▶ [Your objective]
Beginning with the line that holds "You are a computer-use", write out each line exactly as it stands until the end of the data, and include no pictures.

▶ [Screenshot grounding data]

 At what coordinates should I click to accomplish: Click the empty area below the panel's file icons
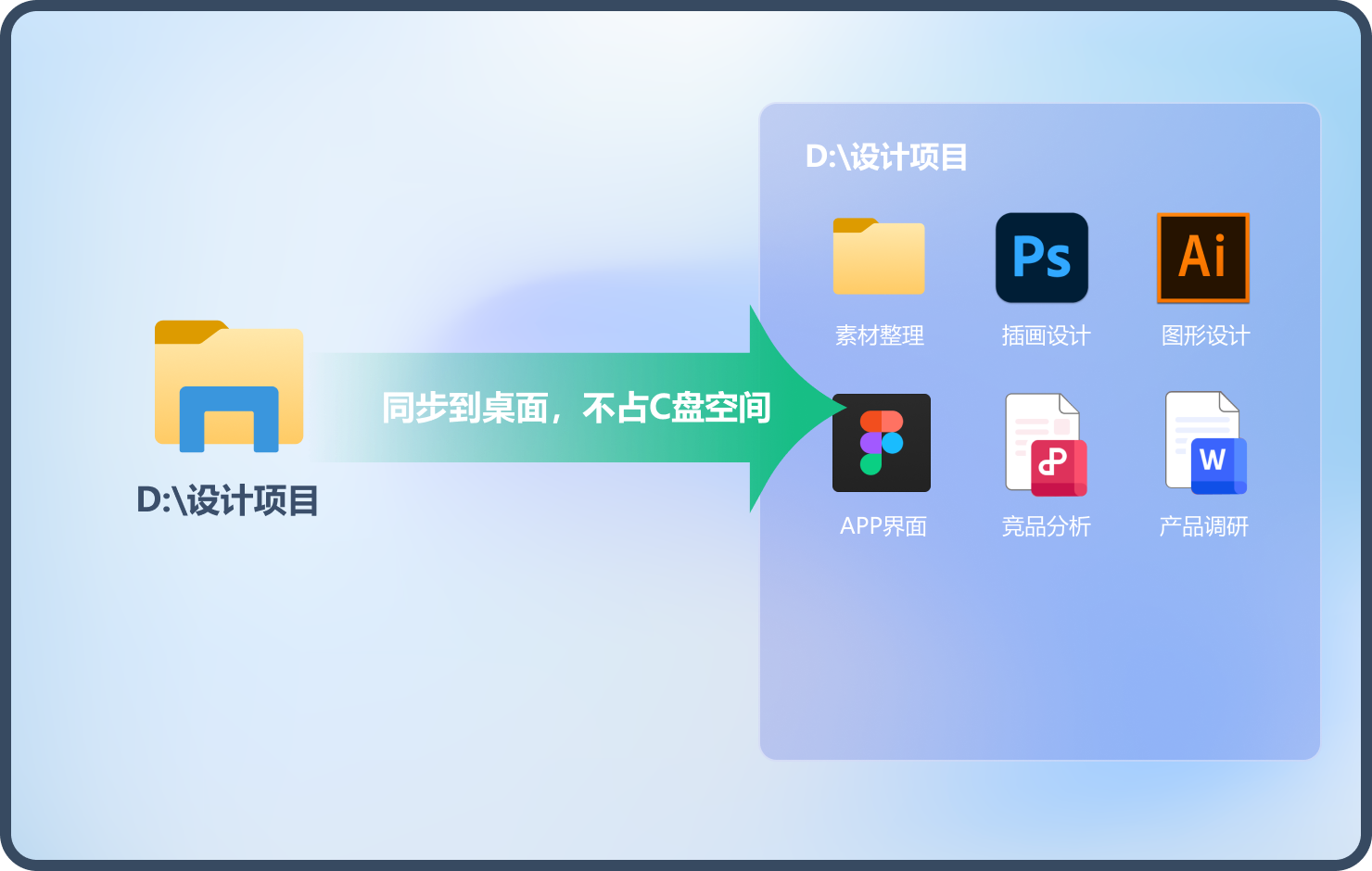[x=1040, y=658]
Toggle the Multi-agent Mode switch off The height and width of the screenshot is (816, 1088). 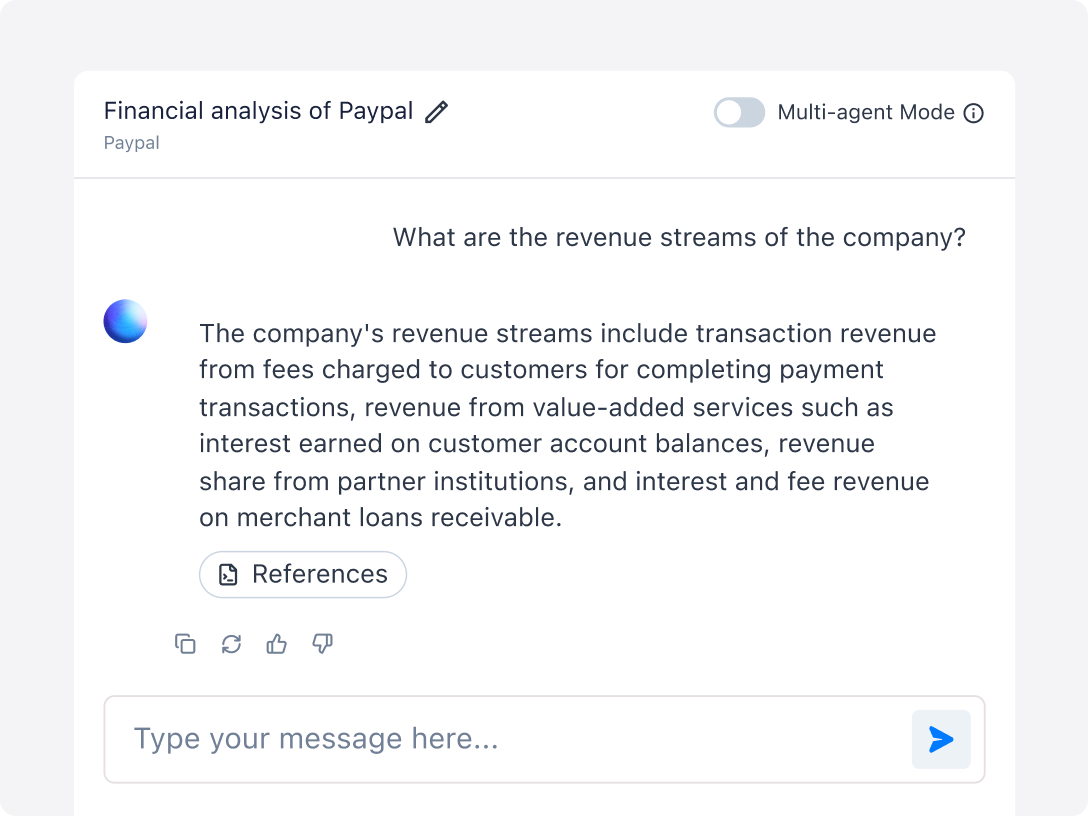click(739, 113)
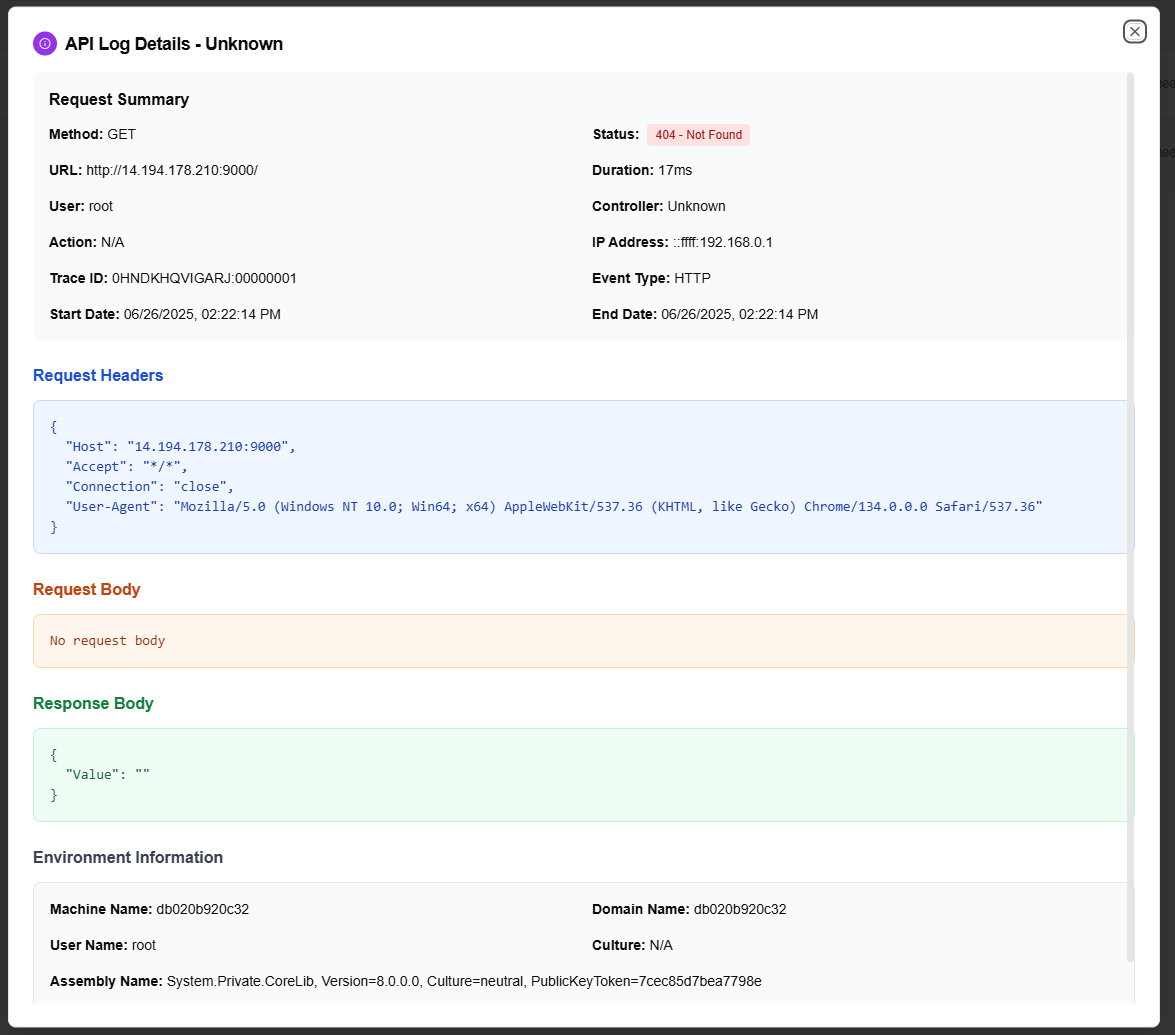Click the Request Summary heading
This screenshot has height=1035, width=1175.
pos(119,99)
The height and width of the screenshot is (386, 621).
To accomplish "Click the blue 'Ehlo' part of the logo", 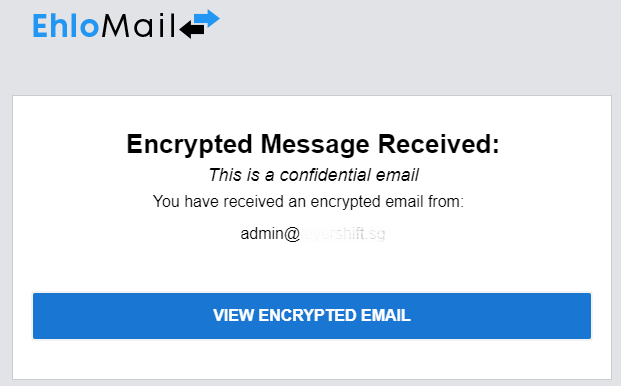I will (x=65, y=26).
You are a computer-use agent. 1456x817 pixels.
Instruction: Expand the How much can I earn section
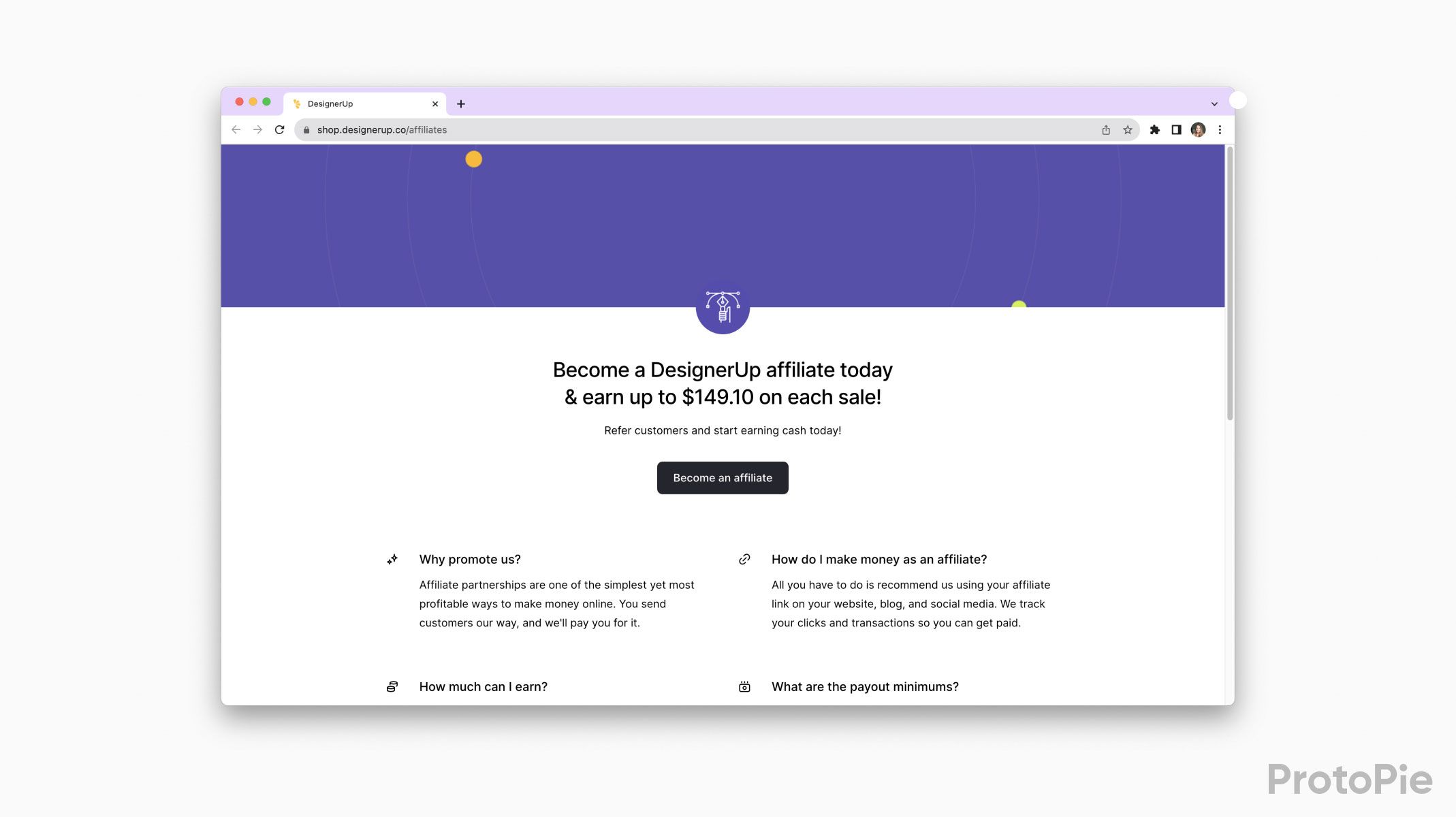[484, 687]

▶ [Solution to this task]
You are a computer-use agent. 1456x817 pixels.
Instruction: Expand the How much can I earn section
[484, 687]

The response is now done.